Read lines starting from a line number in a bash script
Solution 1
I would use sed
's addresses to start at a particular line number and print to the end of the file:
lineNumber=10
sed -n "$lineNumber"',$p' |
while read line; do
# do stuff
done
Either that or, as Fredrik suggested, use awk
:
lineNumber=10
awk "NR > $lineNumber" |
while read line; do
# do stuff
done
Solution 2
What about something like this?
while read -r line
do
echo "$line"
done < <(tail -n +number file.name)
It's not POSIX compatible, but try on your Bash. Of course, do what you want with $line inside while loop.
PS: Change number with yhe number line you want and file.name with the file name.
Solution 3
Just keep a counter. To print all lines after a certain line, you can do like this:
#!/bin/bash
cnt=0
while read LINE
do
if [ "$cnt" -gt 5 ];
then
echo $LINE
fi
cnt=$((cnt+1))
done < lines.txt
or, why not use awk:
awk 'NR>5' lines.txt
Solution 4
Some of the many ways: http://mywiki.wooledge.org/BashFAQ/011
Personally:
printf '%s\n' {1..6} | { mapfile -ts 3 x; declare -p x; }
Also, don't use all-caps variable names.
Comments
-
Gil almost 2 years
I'm trying to read a file line by line starting from a specific line in bash. I have already used the while command to read each line of the file by incrementing the count. Can I make it start from a specific line?

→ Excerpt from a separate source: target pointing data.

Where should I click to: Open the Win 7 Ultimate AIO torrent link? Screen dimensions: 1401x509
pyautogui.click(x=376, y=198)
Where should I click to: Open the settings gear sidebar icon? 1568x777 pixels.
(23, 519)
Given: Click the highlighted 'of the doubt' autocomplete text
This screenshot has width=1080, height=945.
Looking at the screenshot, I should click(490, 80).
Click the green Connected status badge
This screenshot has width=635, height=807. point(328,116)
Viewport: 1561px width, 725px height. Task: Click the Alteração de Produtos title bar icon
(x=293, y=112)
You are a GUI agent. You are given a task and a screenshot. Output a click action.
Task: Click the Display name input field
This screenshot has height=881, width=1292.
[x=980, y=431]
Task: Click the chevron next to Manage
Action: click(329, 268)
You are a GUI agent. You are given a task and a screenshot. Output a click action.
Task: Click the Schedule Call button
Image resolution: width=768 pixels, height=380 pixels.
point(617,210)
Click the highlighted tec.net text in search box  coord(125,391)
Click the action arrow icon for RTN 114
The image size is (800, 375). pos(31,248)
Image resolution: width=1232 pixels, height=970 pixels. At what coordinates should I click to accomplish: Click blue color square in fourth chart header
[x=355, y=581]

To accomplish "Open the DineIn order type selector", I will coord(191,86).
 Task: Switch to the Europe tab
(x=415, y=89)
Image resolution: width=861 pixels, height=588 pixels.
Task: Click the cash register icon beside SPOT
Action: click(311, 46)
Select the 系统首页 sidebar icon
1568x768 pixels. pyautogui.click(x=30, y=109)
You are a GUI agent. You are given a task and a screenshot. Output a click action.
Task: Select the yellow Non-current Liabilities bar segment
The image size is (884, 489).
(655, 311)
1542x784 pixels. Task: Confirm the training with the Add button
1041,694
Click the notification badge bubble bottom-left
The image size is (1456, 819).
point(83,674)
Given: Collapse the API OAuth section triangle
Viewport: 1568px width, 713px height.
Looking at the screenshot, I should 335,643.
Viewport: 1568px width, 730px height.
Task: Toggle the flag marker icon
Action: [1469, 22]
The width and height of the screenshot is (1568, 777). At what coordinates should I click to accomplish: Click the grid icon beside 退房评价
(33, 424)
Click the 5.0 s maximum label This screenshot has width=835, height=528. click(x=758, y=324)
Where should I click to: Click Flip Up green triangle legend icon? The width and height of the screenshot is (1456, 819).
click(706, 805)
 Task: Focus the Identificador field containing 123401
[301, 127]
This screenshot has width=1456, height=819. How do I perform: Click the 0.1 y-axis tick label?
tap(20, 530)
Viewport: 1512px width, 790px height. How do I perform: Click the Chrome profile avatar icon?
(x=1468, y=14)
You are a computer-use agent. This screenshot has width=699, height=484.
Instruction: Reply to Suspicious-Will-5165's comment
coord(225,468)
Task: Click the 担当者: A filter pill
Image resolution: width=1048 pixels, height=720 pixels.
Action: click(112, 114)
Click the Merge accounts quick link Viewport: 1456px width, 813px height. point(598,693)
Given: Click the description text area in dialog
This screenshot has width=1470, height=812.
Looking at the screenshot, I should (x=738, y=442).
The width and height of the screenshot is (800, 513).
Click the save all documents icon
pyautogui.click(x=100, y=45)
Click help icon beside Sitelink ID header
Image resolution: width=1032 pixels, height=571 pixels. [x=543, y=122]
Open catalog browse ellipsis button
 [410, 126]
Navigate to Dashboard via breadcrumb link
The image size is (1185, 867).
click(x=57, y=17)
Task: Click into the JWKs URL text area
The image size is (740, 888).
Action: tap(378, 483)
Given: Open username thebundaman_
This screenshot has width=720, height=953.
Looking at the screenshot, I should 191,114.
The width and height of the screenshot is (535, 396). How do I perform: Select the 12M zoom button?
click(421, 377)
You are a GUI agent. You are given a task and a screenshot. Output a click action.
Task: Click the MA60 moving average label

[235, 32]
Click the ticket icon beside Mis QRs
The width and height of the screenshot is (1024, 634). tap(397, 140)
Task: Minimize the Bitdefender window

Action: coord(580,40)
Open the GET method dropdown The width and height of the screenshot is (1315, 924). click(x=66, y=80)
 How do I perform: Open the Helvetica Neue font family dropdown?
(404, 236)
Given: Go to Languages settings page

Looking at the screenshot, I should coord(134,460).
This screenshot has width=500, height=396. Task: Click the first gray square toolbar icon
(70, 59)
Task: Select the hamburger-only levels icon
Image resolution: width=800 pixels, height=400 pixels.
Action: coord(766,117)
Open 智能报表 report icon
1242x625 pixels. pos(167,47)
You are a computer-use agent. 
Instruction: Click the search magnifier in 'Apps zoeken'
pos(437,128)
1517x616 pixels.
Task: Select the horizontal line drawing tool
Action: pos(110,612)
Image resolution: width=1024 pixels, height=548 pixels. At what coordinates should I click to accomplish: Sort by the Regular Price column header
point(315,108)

let count=0 declare -a ARRAY while read LINE; do ARRAY[$count]=$LINE vech=${ARRAY[$count]} if [...blah ..] then ...blah.. fi sleep 2 ((count++)) done < filec.c
Any kind of help in the form of suggestions or algorithms are welcome.
Edit: I'm trying to pass the line number as a variable . I am Grepping for a specific pattern and if found, should pass the line number starting from the pattern.